Behavioral Signals of Audiobook App Churn: A Supervised Learning Approach to Retention Prediction

Abstract

Customer retention is a key performance indicator for digital content platforms, yet churn prediction remains a challenging task due to complex user behavior. In this study, we investigate user disengagement in a commercial audiobook application using a dataset of over 14,000 anonymized user records. We define churn as a lack of purchases during the final six months of the observation period. Through data cleaning, feature engineering, and multicollinearity reduction, we isolate the most predictive behavioral variables. Surprisingly, we find that content completion—a conventional proxy for engagement—is a strong signal of churn. Using synthetic minority oversampling (SMOTE), class weighting, and supervised classification models, we achieve an F1-score of 0.82 for active user prediction. The final model, a tuned Random Forest, provides both high accuracy and interpretability, suggesting that sustained post-purchase engagement, not content completion, is the critical indicator of user retention.

1. Introduction

The ability to anticipate customer churn is vital for subscription-based platforms, especially those reliant on digital content consumption such as audiobook applications. Existing retention strategies typically focus on maximizing engagement, assuming that users who consume more content are more likely to stay.

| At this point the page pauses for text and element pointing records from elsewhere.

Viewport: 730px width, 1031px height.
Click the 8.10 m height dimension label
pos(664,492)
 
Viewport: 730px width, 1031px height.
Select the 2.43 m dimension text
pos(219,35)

However, emerging research in behavioral analytics suggests this assumption may be overly simplistic. This paper explores churn prediction in an audiobook platform through the lens of user behavior and applies modern machine learning techniques to uncover predictive patterns.

We aim to build a robust, interpretable churn prediction model using historical user activity and purchase behavior data. Our primary contribution is twofold: (1) demonstrating that conventional indicators of engagement—such as content completion and listening time—may paradoxically signal user exit, and (2) implementing a tuned ensemble classification pipeline that accurately identifies users at risk of churning, enabling targeted intervention.

2. Data and Methodology

2.1 Dataset Overview

The dataset comprises 14,084 anonymized user records, each reflecting cumulative and session-level audiobook usage statistics. Key features include total minutes listened, book completion percentage, average book price, review behavior, customer support interactions, and time elapsed between the most recent activity and the user's first purchase.

2.2 Preprocessing and Feature Engineering

We first addressed discrepancies in feature naming, corrected mislabeled columns, and removed the non-informative user ID column. Correlation analysis and VIF testing revealed multicollinearity among several predictors. To reduce redundancy and stabilize model training, we removed highly correlated variables (e.g., total vs. average book length; total listening time vs. completion percentage).

2.3 Handling Class Imbalance

Approximately 80% of users in the dataset were labeled as churned. To address this imbalance, we employed SMOTE to synthetically augment the minority class (active users). We experimented with several sampling ratios (0.5, 0.75, 1.0) and determined that a 0.75 ratio provided the optimal tradeoff between bias and variance.

3. Exploratory Analysis

3.1 Content Completion as a Churn Signal

A key finding emerged from a binary comparison of users who completed >0% of content versus those who did not. Every user with >0% completion ultimately churned. Conversely, all retained users had zero completion. This suggests that for some users, the platform fulfills a narrow goal (e.g., finishing one book), after which engagement ceases.

3.2 Listening Time and Post-Purchase Activity

Listening time and post-purchase engagement revealed similar trends. Churned users exhibited a wide spread in listening duration, including many with high totals. Retained users, on the other hand, tended to show minimal listening behavior but longer post-purchase activity windows. These patterns challenge traditional definitions of “high engagement” as a predictor of loyalty.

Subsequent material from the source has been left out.